Tuzla - The Serbs had promised that the prisoners would be exchanged. But as he clambered off a truck with other Muslim captives, Hurem Suljic encountered a green hillside covered with bodies. In the next hours, first under the July sun and then by the headlights of two excavators, as many as 3,000 Muslim men captured when Serbs overran the east Bosnian enclave of Srebrenica were mowed down. Those who did not die immediately were killed by pistol shots to the head.

Only three men are known to have survived, one of them Mr Suljic, 54,a disabled bricklayer. Their accounts of the massacre provide a key link in evidence of Serb atrocities after the enclave fell. They point not only to a previously unsuspected massacre site, but also place the Bosnian Serb military commander, General Ratko Mladic, at the scene.

The Red Cross has said 8,000 of the 42,000 people in Srebrenica before its fall remain unaccounted for. US intelligence photos have indicated mass graves around Nova Kasaba, west of Srebrenica. Madeleine Albright, US ambassador to the United Nations, told the Security Council as many as 2,700 people might be buried there.

Journalists have reported evidence of human remains: Serbs suggest they are those of of 3,000 Bosnian government soldiers killed defending Srebrenica. But the story told by the survivors, interviewed separately, points to a different explanation. They have spoken to Bosnian government investigators gathering information to present to the international war crimes tribunal in The Hague, which has already indicted Gen Mladic as a suspected war criminal.
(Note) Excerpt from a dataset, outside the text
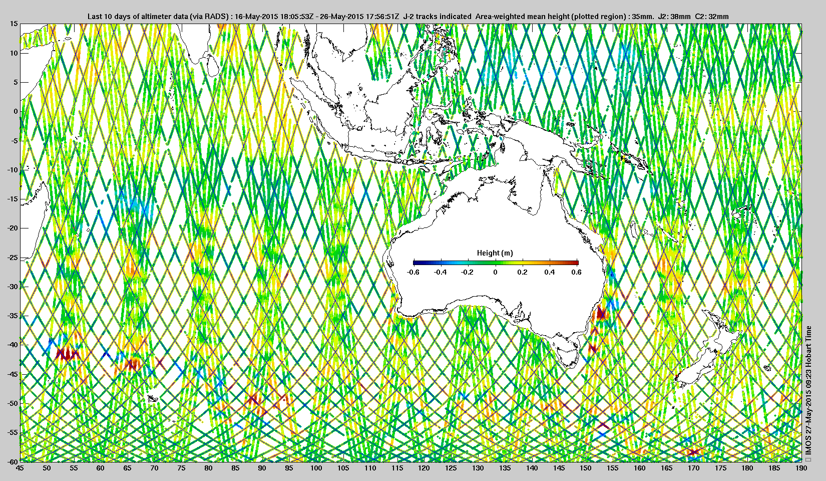Screen dimensions: 826x481
Task: Click the -60 latitude tick label
Action: click(12, 461)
As Srebrenica fell, its people could hope UN soldiers could protect them, or try to escape west through Serb-held forests to government territory.
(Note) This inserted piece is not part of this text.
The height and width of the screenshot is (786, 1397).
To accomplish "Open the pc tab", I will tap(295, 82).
Mr Suljic thought the Serbs would have no use for a bricklayer with a bad leg, and joined thousands of others - mostly women and children - seeking refuge at the main UN base. But Serbs occupied it and while Dutch peace-keepers watched helplessly, separated several hundred men, including Mr Suljic, and shut them in a warehouse. He said some 100 were taken away the first day.

The next day Gen Mladic visited and said they would be exchanged for Serbs. But instead of heading to the front line, they were taken to a sweltering sports hall in Krizevci, 22 miles north of Srebrenica.

Through the night, bus after bus arrived. On one was Mevludin Oric, 25, a soldier captured as he fled through the woods. Mr Oric said his captors were driving UN vehicles. Mr Suljic said he counted four to five men to a square yard, a total of 2,400 to 3,000. Gen Mladic appeared again on 14 July, three days after the fall of Srebrenica. "We started yelling at him, 'Why are you suffocating us here? Better kill us all'." Finally, the prisoner exchange was said to be ready. Groups were taken and placed in two trucks, 10 to 15 men in each.

"We went a bit up the hill, slowly," Mr Suljic said. "The sound of some machines was becoming louder and louder ... The truck turned left and stopped in the grass. We saw a field covered with bodies. They ordered us to come out and line up with our backs to the soldiers, and our faces to the field of bodies."

There were two firing-squads of five soldiers each. Mr Suljic was in the first row, with two rows of prisoners between him and the Serb guns. "I could hear automatic gunfire. They fell on me, and I fell on my stomach. But I wasn't hit," he said.

Mr Oric was with a cousin, who grabbed his hand as they got into a truck shortly after Mr Suljic. When they saw the killing-field, "my cousin grabbed my hand again and said, 'Mevlo, they're going to kill us'," Mr Oric said. As the shooting began he dived to the ground. "I didn't move. I stayed lying there for nine hours."

In intervals between the shooting a Serb walked among the bodies and finished off those still moving with a pistol shot to the head, both survivors said. At one point, Mr Suljic said, Gen Mladic appeared near by. "He took a look and left quickly." Group by group, trucks brought prisoners, who were shot in turn. When it became dark, the soldiers used headlights of the two diggers.

Finally the shooting stopped, and Mr Oric heard a voice saying the dead would not be buried that night. But guards refused to stay the night, and all the Serbs eventually left.

Mr Suljic stood and looked around. Moonlight illuminated "a sea of bodies". He tried to shout "Is there anybody alive? If there is someone, get up, and let's go." It came out as a whisper. But it was loud enough for Mr Oric, lying 20 yards away. As he stood, he said, "The only thing I saw was dead people all over the place ... I got very scared and started crying. I couldn't stop. This man came to me, it was Hurem, and he asked if I was wounded."

Stepping over bodies, the two headed into the forest. In the morning, they reached a burned-out village. Stopping to pick apples, they saw a man ahead. It was Smail Hodzic, the third known survivor. They climbed a hill, oriented themselves, and began walking towards government positions. Three days later, they crossed a minefield at the front line and were met by Bosnian soldiers.